I have a functional object which is a wrapper around another function:
template <typename FuncT>
class Wrapper
{
private:
FuncT funcToWrap;
public:
Wrapper(FuncT ftw) : funcToWrap(ftw){};
template<typename ...ARG>
typename std::result_of<FuncT(ARG&&...)>::type operator()(ARG&&... args){
return funcToWrap(std::forward<ARG>(args)...);
}
};
int main(){
std::function<void()> testfunc = [](){ std::cout << "Test" << std::endl; };
Wrapper<decltype(testfunc)> test{testfunc};
test();
}
What I would like to do is to mark the operator() as [[nodiscard]] if the std::result_of<FuncT(ARG&&...)>::type is not void.

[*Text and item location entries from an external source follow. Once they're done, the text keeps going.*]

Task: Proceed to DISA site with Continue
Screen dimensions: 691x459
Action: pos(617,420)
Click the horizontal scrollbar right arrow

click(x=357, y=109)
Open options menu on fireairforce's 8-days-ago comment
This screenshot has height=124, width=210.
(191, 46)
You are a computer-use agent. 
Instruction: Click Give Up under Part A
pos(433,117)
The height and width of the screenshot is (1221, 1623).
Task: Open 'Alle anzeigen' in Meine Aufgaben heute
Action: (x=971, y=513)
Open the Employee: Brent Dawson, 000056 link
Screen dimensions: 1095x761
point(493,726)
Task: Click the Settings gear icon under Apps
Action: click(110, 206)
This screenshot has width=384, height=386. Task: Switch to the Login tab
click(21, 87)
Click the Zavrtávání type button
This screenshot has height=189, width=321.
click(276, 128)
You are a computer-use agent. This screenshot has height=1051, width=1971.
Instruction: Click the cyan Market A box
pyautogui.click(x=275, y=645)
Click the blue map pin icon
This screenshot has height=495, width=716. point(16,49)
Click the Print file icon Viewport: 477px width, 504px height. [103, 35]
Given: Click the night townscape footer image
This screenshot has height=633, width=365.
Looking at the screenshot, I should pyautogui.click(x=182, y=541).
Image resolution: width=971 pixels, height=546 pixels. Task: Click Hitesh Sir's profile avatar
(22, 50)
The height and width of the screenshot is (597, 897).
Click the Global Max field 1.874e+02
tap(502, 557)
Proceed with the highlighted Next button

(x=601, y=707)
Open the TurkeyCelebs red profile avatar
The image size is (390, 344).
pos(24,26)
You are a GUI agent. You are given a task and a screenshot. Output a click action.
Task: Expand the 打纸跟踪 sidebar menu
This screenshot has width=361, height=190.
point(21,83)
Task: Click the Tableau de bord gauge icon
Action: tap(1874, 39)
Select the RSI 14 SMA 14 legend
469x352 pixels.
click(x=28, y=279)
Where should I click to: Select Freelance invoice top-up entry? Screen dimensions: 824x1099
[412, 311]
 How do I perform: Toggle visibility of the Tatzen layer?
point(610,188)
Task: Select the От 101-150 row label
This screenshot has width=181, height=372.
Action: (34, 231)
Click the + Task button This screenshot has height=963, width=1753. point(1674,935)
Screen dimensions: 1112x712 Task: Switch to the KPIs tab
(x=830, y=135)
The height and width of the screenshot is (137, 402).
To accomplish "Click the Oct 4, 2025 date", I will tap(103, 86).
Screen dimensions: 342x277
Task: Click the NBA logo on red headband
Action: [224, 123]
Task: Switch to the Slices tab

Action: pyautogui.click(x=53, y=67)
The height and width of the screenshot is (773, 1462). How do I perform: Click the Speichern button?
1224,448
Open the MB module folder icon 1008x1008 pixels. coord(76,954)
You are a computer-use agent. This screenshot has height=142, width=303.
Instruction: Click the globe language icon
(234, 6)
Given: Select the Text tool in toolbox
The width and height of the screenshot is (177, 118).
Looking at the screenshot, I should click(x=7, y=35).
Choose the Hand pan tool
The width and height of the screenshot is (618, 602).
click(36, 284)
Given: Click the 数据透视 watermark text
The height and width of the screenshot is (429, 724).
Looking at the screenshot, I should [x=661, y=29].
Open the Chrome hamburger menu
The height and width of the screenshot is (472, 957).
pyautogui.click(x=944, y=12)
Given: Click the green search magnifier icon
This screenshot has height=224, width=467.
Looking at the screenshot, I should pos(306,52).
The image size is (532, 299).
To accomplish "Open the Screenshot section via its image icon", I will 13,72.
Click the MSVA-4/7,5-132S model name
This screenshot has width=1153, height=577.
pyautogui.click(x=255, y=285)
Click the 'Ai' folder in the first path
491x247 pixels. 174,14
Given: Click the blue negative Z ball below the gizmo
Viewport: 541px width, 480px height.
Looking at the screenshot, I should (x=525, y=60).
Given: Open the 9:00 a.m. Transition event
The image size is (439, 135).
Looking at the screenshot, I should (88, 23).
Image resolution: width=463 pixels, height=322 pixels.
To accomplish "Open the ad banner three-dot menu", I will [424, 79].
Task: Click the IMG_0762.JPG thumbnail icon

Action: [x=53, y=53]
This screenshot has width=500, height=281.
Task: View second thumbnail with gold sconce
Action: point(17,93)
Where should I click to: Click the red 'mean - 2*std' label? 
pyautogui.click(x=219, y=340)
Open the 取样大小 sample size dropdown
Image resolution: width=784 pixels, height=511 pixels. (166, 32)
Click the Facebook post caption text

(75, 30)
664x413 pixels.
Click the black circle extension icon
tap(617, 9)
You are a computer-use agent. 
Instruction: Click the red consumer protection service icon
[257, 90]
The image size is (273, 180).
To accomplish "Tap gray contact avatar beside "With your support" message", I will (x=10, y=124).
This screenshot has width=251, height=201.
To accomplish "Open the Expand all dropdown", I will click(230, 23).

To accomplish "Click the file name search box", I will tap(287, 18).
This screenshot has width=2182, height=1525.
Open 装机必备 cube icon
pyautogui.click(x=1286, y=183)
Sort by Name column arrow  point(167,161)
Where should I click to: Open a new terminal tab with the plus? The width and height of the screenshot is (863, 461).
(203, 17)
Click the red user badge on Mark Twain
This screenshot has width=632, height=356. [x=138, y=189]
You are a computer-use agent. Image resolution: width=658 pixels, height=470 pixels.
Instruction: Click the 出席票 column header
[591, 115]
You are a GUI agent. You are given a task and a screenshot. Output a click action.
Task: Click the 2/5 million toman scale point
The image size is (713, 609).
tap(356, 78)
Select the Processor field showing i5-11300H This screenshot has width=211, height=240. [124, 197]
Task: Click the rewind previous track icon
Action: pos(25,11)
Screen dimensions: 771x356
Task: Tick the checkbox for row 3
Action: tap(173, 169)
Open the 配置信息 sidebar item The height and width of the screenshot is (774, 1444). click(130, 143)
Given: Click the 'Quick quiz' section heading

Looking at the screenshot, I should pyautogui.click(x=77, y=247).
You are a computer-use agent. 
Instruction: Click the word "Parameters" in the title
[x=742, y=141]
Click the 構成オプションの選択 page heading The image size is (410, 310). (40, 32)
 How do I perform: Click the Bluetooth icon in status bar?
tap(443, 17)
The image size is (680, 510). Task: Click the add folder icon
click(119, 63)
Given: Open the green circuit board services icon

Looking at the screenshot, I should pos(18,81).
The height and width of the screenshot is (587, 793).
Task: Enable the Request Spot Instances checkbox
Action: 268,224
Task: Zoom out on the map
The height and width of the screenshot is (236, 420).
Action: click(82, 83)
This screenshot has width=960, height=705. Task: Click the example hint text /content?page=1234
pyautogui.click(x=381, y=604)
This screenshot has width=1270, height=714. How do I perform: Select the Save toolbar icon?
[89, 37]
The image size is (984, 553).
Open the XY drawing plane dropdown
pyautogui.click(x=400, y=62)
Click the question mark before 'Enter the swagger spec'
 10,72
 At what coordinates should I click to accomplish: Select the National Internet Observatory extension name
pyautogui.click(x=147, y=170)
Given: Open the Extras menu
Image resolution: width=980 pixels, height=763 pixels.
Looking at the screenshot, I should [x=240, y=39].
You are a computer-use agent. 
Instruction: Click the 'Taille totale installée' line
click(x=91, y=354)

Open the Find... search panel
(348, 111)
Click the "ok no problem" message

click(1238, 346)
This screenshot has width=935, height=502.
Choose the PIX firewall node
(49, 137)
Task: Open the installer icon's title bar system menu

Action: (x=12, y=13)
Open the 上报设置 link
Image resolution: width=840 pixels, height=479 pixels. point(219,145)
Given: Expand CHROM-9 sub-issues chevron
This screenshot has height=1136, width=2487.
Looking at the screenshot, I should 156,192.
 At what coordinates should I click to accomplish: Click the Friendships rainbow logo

What I have noticed is that when I do put the [[nodiscard]] in case of the template evaluation of return type to void, it will simply get ignored by my compiler.
Is this the behaviour I can rely on, is it in any way standarized?
[ Note: A nodiscard call is a function call expression that calls a function previously declared
nodiscard, or whose return type is a possibly cv-qualified class or enumeration type markednodiscard. Appearance of a nodiscard call as a potentially-evaluated discarded-value expression is discouraged unless explicitly cast tovoid. Implementations should issue a warning in such cases. This is typically because discarding the return value of a nodiscard call has surprising consequences. — end note ]
My reading of this paragraph gives that, given
[[nodiscard]] void f() {}
even
f();
should issue a warning. You have to explicitly cast to void as in
(void) f();
to suppress it. So no, this is not guaranteed by the standard.
It seems to me that the standard simply overlooked this subtlety.